--- Start ---

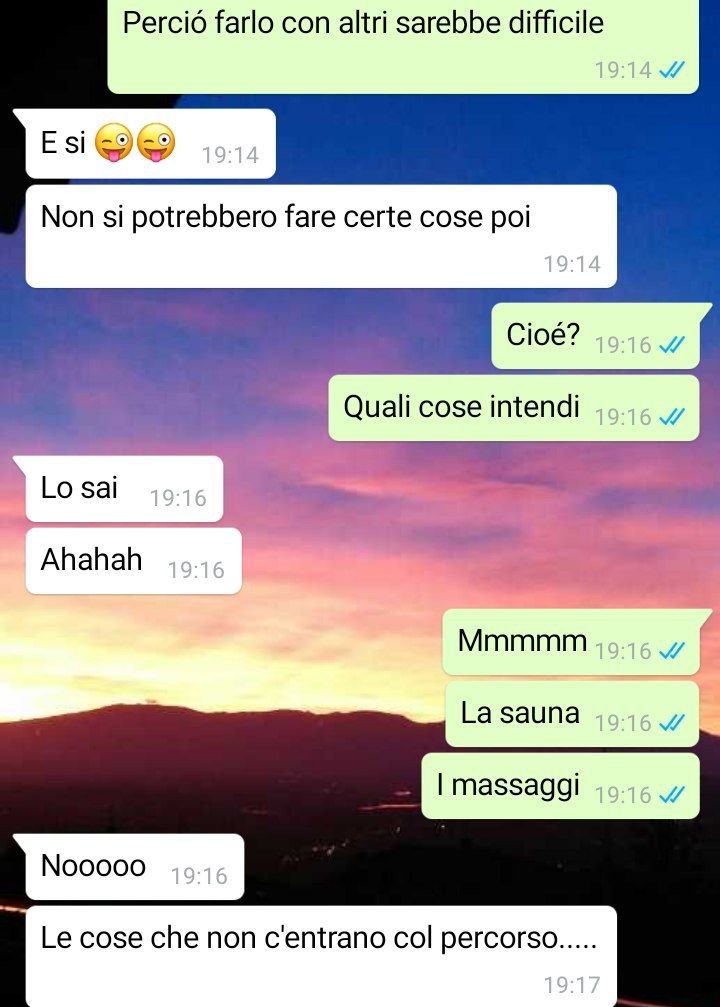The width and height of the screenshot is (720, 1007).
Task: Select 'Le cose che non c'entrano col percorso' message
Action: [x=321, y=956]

--- End ---
--- Start ---

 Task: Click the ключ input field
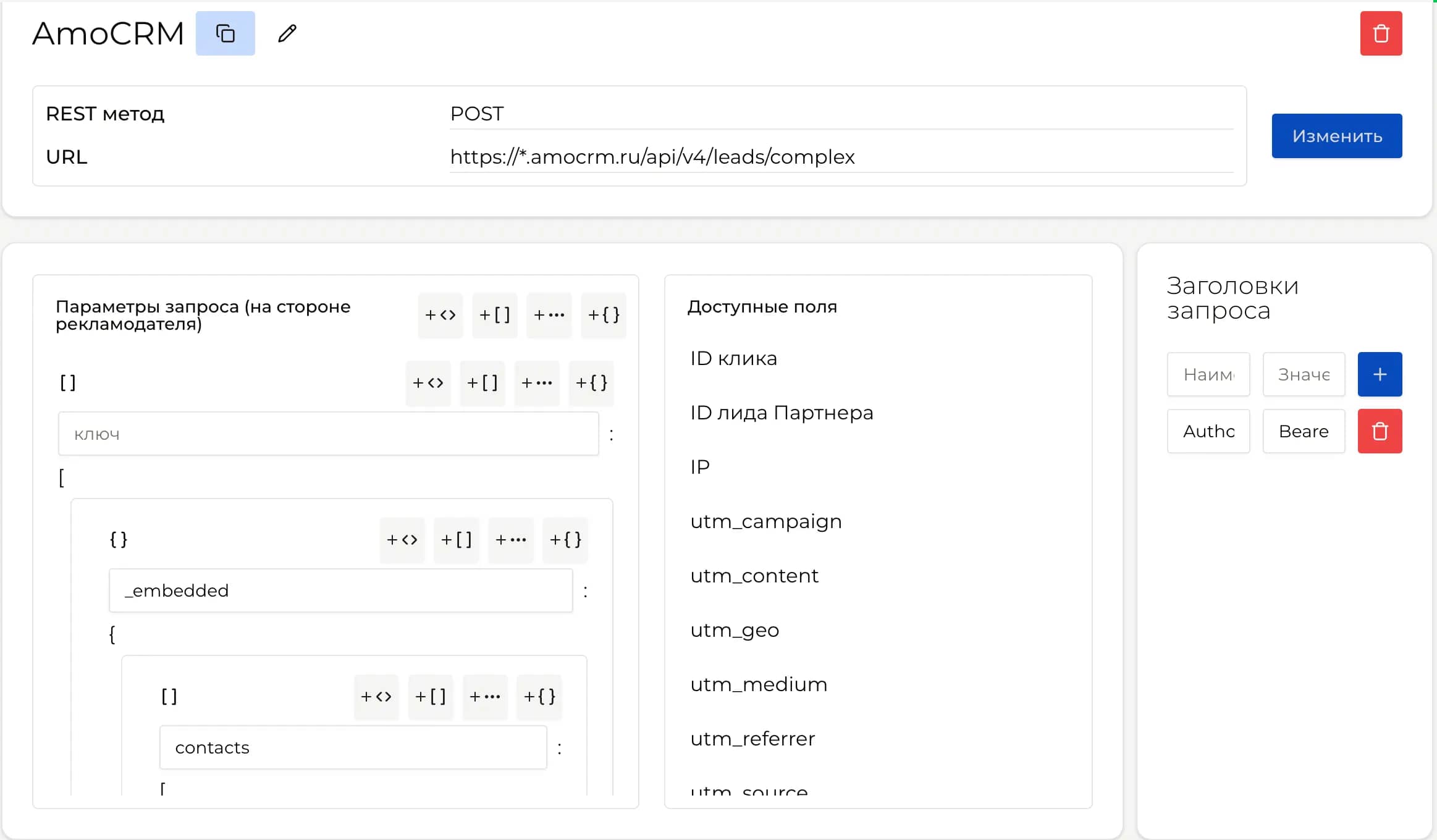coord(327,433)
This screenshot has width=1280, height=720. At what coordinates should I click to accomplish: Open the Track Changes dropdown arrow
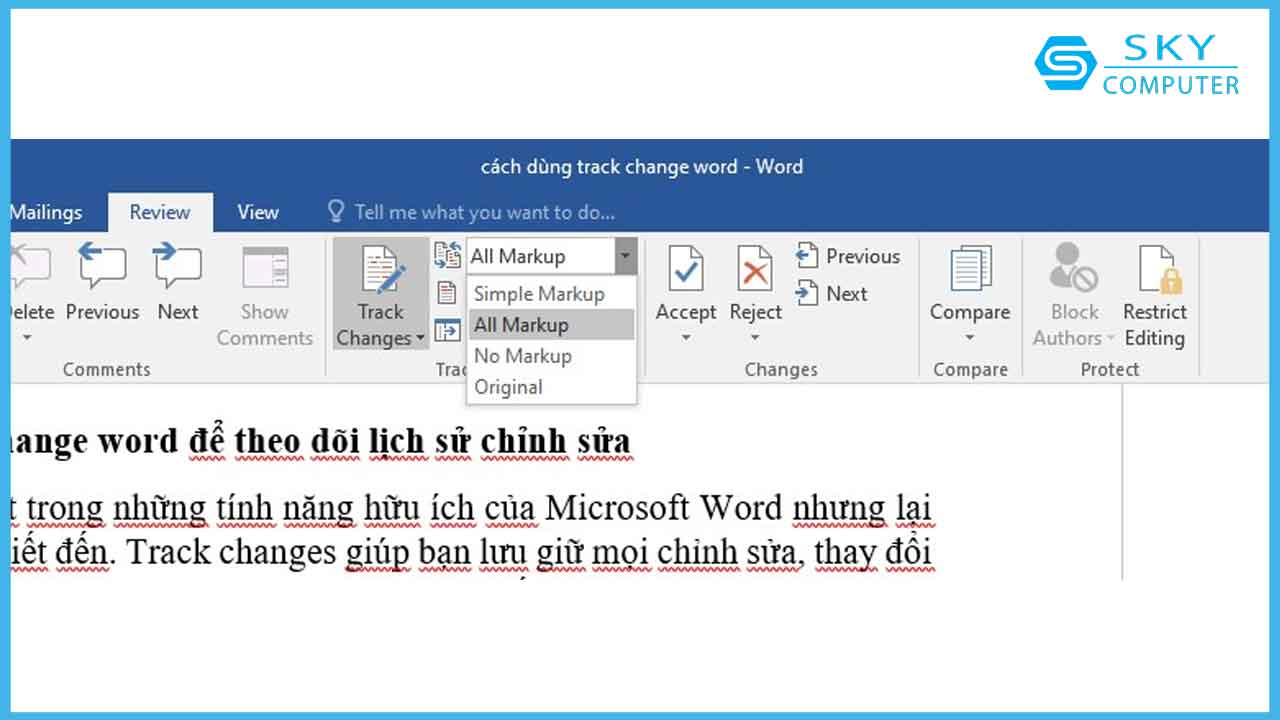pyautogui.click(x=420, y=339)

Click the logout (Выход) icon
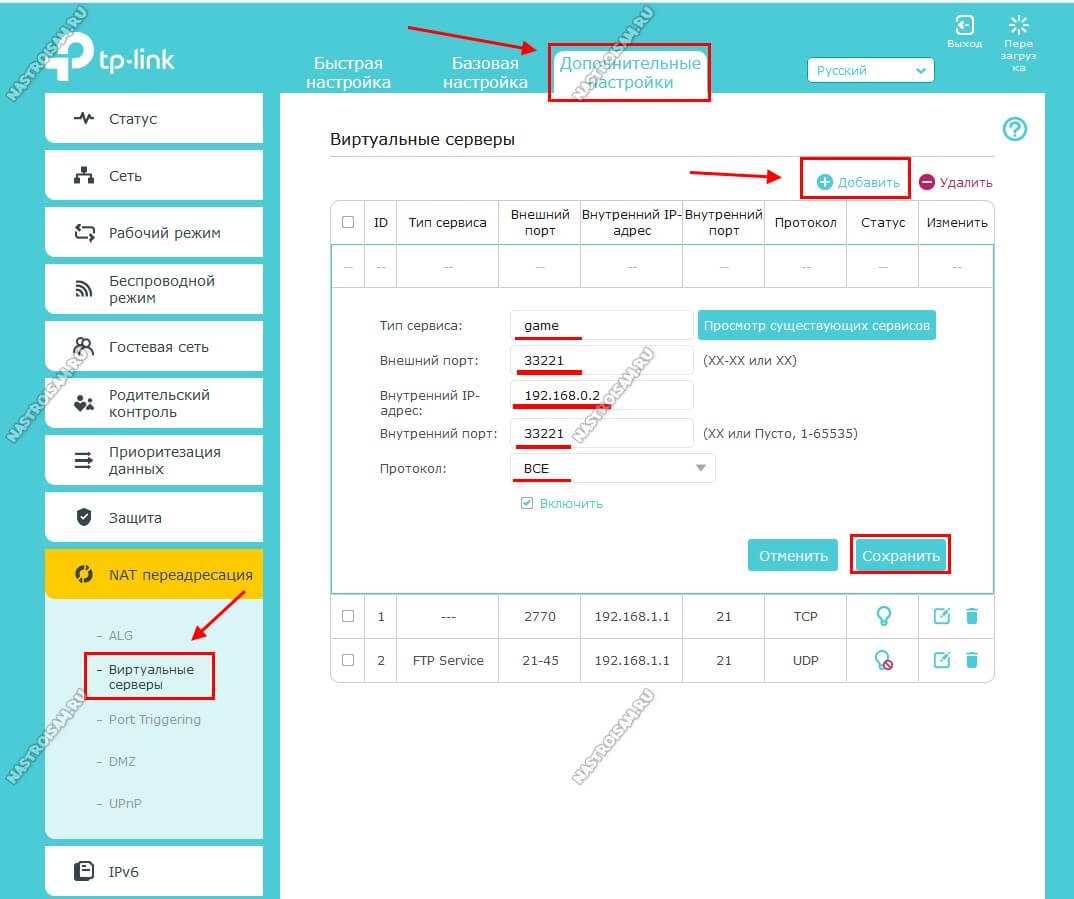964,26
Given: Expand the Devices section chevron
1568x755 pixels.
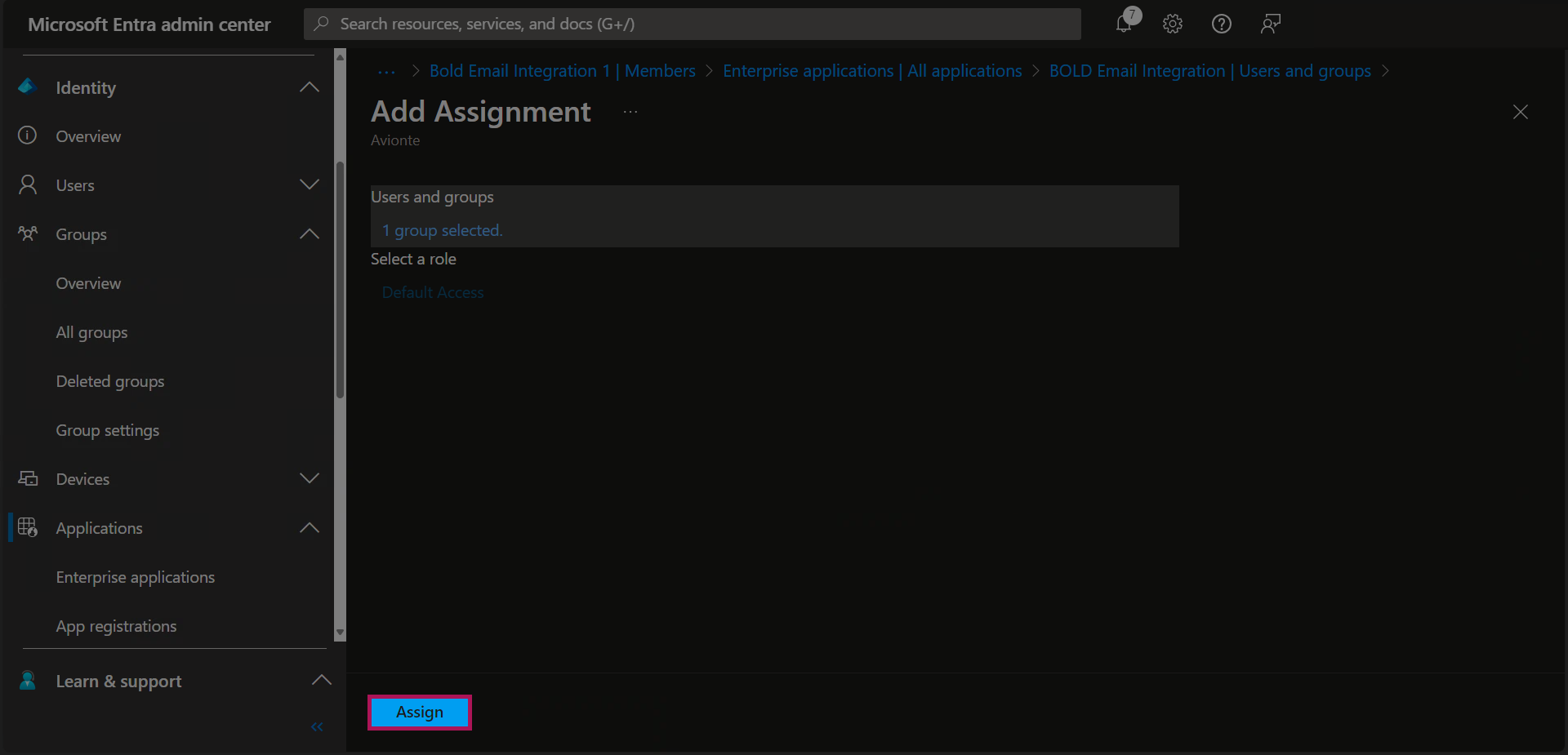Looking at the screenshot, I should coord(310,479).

--- End ---
--- Start ---

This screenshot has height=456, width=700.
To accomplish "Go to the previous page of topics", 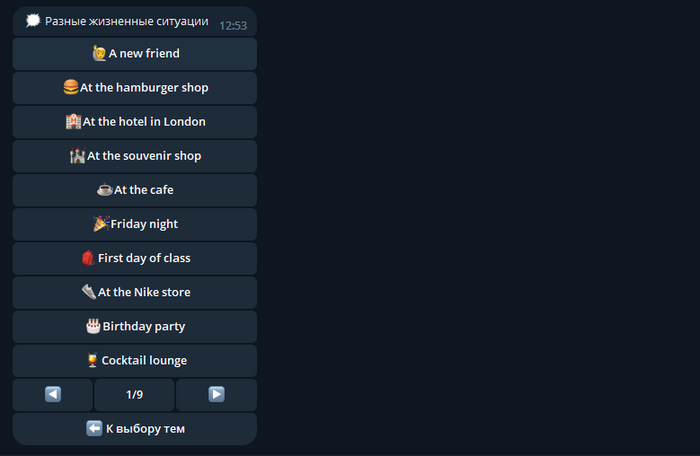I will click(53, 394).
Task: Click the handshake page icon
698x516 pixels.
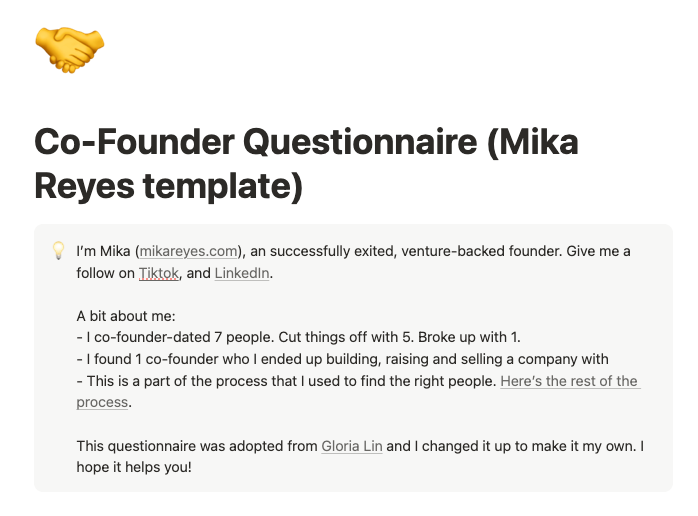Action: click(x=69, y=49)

--- End ---

## Short problem:
Rewrite the records starting at the line containing "This screenshot has width=1280, height=720." and ending after the line containing "Looking at the", replacing "Devices" with "Network" and keeping everything else unchanged. Leave the pictures out.

## Result for this task:
This screenshot has width=1280, height=720. At what coordinates should I click to accomplish: Open the Track Changes dropdown arrow
pyautogui.click(x=420, y=339)

Click the logout (Выход) icon
964,26
Given: Expand the Network section chevron
1568x755 pixels.
Looking at the screenshot, I should coord(310,479).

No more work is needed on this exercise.